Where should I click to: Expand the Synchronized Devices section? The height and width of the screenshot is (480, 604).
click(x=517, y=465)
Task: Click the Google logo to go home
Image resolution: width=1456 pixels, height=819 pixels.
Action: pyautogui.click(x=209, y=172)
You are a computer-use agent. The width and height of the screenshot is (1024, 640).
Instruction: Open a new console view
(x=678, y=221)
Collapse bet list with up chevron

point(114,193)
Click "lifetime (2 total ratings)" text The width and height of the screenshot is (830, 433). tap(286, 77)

> [Task objective]:
Beginning at the line containing "Task: Click the Google logo to go home", repeat each line exactly through the last line of the entries, and include no other lines.

> [Written response]:
Task: Click the Google logo to go home
Image resolution: width=1456 pixels, height=819 pixels.
Action: pyautogui.click(x=209, y=172)
You are a computer-use agent. The width and height of the screenshot is (1024, 640).
Instruction: Open a new console view
(x=678, y=221)
Collapse bet list with up chevron

point(114,193)
Click "lifetime (2 total ratings)" text The width and height of the screenshot is (830, 433). tap(286, 77)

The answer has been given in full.